A Little Bit o’ Het

So…

First of all, I present Eric Burdon and the Animals, doing “House of the Rising Sun”, because OMG THEY WERE SO DAMNED YOUNG. I always imagined Eric looking, well, sort of thirty-ish and scarred and tough, but this kid looks barely young enough to be smoking behind the gas station, and his band mates aren’t any older.  (Yes, I know they’re lip-syncing for the video, but dammit, that kid had to sing this song at least once, right?)

So, since they won’t let me embed it in my blog, go see it on YouTube— it’s fairly amazing.

I’ve actually had my head pretty far down the creativity rabbit hole–honestly, it makes it hard to blog.

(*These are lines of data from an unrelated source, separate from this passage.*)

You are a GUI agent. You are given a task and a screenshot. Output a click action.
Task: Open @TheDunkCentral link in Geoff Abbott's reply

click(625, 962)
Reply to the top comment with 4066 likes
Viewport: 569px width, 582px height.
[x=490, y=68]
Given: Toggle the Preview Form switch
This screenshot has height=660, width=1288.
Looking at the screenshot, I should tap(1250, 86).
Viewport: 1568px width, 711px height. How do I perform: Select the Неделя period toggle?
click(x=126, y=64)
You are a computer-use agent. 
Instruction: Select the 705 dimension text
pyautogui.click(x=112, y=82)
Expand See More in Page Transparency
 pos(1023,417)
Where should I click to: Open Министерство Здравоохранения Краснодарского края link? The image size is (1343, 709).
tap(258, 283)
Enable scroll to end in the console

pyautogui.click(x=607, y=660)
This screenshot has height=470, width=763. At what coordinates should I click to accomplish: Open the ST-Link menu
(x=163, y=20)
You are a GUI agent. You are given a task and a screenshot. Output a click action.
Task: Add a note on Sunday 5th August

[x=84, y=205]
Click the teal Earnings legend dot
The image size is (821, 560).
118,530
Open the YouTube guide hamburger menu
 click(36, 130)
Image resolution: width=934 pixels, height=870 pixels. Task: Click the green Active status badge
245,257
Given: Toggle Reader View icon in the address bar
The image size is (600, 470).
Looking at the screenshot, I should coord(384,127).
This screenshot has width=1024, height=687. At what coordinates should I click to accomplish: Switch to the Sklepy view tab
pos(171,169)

But I  HAVE finished a book called Seasons in the Sun (tentatively) and its the first in a series of what should be seven books set mostly in the minor league baseball team called the Sacramento Mud Wumpets.

No, I don’t know what a Mud Wumpet is, but seriously, I’d go see them play.

Anyway–

Since the book won’t be out for a while–and, yes, it’s my first time writing het in a while–I thought I’d give you a snippet of it, just to, you know, get your toes wet.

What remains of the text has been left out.